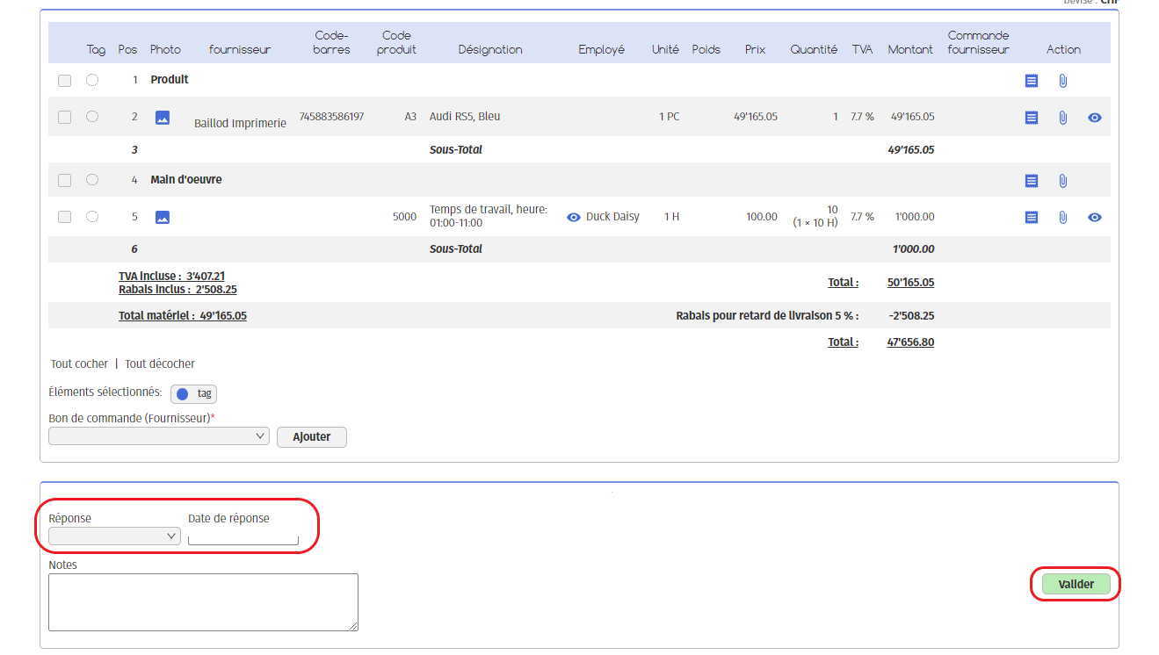The width and height of the screenshot is (1159, 655).
Task: Click the paperclip icon on the Main d'oeuvre row
Action: point(1062,181)
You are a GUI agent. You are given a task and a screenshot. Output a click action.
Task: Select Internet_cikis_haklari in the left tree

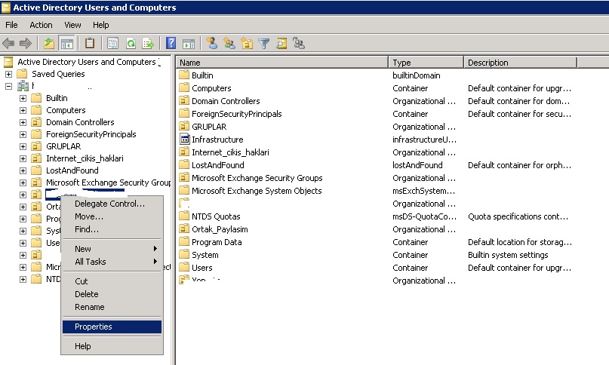pos(84,158)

○ ○ ○ ○

* EXERCISE REQUIREMENTS *
Your copy should hold exactly the lines from the one with "Task: Select Internet_cikis_haklari" through the final line of the records, both ends included, and no pictures.

* RESPONSE AREA *
Task: Select Internet_cikis_haklari in the left tree

pos(84,158)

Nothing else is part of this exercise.